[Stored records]
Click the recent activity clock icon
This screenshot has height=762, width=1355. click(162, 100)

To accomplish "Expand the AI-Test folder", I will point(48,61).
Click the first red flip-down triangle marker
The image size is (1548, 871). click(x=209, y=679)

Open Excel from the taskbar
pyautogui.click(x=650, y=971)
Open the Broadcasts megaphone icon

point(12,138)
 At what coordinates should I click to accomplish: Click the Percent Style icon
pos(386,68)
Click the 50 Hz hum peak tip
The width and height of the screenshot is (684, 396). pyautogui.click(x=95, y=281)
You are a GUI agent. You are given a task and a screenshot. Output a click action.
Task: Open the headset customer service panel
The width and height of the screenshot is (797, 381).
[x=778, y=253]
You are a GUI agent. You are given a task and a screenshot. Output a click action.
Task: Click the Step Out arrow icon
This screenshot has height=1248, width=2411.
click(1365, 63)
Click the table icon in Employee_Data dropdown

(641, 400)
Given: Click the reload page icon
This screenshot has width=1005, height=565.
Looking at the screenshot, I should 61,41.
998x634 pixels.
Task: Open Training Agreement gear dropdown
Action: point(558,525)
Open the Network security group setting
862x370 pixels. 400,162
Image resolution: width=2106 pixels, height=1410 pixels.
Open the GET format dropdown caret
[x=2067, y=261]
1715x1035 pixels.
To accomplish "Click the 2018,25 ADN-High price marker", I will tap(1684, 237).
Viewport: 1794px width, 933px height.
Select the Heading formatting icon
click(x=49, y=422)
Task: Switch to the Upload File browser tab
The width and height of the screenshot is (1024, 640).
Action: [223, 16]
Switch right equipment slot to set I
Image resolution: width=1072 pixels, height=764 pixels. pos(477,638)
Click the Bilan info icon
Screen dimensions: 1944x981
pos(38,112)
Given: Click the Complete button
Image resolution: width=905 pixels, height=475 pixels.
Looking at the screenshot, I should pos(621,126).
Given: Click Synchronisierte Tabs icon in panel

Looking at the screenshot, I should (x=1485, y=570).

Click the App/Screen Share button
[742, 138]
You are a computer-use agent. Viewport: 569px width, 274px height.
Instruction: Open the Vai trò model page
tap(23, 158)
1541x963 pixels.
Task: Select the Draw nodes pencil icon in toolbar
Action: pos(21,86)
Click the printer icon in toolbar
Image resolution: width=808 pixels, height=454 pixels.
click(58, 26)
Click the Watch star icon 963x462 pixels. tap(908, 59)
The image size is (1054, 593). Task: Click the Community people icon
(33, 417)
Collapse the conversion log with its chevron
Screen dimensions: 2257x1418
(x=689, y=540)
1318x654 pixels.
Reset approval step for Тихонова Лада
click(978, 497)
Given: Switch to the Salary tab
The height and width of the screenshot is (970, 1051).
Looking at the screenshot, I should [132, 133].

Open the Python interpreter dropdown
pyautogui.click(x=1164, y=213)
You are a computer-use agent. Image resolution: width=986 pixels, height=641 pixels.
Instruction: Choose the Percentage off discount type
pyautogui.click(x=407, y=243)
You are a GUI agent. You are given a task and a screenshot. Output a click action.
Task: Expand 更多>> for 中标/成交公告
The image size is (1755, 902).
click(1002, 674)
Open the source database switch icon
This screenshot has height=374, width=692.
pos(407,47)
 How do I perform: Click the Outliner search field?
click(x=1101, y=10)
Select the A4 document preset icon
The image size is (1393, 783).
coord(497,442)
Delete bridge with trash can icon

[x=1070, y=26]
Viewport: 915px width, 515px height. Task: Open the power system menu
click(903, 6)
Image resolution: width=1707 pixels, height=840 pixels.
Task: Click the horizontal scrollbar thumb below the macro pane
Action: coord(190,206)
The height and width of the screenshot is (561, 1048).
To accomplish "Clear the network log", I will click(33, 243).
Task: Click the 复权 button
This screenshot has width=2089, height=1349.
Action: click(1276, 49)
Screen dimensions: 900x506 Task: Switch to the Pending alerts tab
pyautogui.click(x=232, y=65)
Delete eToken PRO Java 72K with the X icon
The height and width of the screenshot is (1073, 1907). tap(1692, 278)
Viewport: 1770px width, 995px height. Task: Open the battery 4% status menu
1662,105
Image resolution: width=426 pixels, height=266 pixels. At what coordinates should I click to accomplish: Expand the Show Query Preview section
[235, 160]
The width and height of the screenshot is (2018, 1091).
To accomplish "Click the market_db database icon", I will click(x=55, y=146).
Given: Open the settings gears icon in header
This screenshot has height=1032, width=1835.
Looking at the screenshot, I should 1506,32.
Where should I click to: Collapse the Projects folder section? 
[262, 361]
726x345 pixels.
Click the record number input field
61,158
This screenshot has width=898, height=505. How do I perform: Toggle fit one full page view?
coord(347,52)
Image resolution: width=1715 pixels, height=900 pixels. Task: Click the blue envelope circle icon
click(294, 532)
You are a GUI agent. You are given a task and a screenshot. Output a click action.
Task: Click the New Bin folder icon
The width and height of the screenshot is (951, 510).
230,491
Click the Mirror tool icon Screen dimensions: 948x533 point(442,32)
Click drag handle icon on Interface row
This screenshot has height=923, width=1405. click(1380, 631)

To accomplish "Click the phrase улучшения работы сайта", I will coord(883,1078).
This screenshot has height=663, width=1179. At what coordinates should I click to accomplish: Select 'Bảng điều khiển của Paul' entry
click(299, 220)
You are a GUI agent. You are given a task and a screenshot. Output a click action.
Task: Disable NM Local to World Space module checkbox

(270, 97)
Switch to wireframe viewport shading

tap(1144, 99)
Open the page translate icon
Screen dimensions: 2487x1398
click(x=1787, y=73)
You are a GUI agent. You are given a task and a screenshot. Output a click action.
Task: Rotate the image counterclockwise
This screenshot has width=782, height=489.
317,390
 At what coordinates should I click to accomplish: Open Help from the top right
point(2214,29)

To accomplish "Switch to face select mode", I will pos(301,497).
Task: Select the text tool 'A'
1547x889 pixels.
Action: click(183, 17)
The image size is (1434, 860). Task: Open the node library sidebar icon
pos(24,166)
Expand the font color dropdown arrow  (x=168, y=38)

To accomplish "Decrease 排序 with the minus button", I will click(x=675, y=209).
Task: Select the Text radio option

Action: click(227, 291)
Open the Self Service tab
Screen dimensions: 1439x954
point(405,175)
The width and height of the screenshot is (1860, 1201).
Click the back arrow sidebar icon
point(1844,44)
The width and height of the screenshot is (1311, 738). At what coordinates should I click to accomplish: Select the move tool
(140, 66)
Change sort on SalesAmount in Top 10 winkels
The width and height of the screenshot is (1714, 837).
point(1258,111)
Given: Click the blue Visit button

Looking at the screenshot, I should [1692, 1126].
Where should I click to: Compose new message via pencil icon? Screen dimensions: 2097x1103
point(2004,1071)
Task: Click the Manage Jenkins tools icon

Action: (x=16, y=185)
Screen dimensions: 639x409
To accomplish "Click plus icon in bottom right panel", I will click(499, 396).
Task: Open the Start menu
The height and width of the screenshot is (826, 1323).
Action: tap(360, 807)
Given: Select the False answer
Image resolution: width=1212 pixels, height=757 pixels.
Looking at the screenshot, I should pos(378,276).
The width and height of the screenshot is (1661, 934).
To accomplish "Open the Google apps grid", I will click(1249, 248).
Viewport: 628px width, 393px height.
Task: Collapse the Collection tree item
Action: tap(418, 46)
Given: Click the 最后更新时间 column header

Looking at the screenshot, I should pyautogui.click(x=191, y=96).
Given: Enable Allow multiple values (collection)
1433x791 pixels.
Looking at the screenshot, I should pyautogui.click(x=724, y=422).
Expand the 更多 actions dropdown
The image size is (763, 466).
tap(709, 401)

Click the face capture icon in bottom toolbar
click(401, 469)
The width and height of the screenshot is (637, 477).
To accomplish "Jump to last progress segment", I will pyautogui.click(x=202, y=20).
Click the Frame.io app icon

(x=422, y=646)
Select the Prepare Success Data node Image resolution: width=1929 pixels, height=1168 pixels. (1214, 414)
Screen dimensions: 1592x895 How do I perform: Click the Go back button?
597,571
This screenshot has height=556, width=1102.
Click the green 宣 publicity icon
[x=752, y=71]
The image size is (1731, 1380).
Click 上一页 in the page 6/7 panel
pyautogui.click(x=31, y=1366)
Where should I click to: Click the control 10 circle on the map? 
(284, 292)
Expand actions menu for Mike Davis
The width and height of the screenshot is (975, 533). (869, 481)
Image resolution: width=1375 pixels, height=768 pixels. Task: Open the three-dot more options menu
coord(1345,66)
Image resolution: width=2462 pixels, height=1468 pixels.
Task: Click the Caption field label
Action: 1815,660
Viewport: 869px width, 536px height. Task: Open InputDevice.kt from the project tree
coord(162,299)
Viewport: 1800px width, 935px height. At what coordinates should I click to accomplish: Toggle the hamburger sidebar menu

* [Description of the task] Please output only the lines from the first line of the entries through the line with "You are a computer-use agent. Viewport: 569px", both included, exactly as written.

* [Exercise solution]
Click the recent activity clock icon
This screenshot has height=762, width=1355. click(162, 100)

To accomplish "Expand the AI-Test folder", I will point(48,61).
Click the first red flip-down triangle marker
The image size is (1548, 871). click(x=209, y=679)

Open Excel from the taskbar
pyautogui.click(x=650, y=971)
Open the Broadcasts megaphone icon

point(12,138)
 At what coordinates should I click to accomplish: Click the Percent Style icon
pos(386,68)
Click the 50 Hz hum peak tip
The width and height of the screenshot is (684, 396). pyautogui.click(x=95, y=281)
You are a GUI agent. You are given a task and a screenshot. Output a click action.
Task: Open the headset customer service panel
The width and height of the screenshot is (797, 381).
[x=778, y=253]
You are a GUI agent. You are given a task and a screenshot. Output a click action.
Task: Click the Step Out arrow icon
This screenshot has height=1248, width=2411.
click(1365, 63)
Click the table icon in Employee_Data dropdown

(641, 400)
Given: Click the reload page icon
This screenshot has width=1005, height=565.
Looking at the screenshot, I should 61,41.
998x634 pixels.
Task: Open Training Agreement gear dropdown
Action: point(558,525)
Open the Network security group setting
862x370 pixels. 400,162
Image resolution: width=2106 pixels, height=1410 pixels.
Open the GET format dropdown caret
[x=2067, y=261]
1715x1035 pixels.
To accomplish "Click the 2018,25 ADN-High price marker", I will tap(1684, 237).
Viewport: 1794px width, 933px height.
Select the Heading formatting icon
click(x=49, y=422)
Task: Switch to the Upload File browser tab
The width and height of the screenshot is (1024, 640).
Action: [223, 16]
Switch right equipment slot to set I
Image resolution: width=1072 pixels, height=764 pixels. pos(477,638)
Click the Bilan info icon
Screen dimensions: 1944x981
pos(38,112)
Given: Click the Complete button
Image resolution: width=905 pixels, height=475 pixels.
Looking at the screenshot, I should pos(621,126).
Given: Click Synchronisierte Tabs icon in panel

Looking at the screenshot, I should (x=1485, y=570).

Click the App/Screen Share button
[742, 138]
You are a computer-use agent. Viewport: 569px width, 274px height.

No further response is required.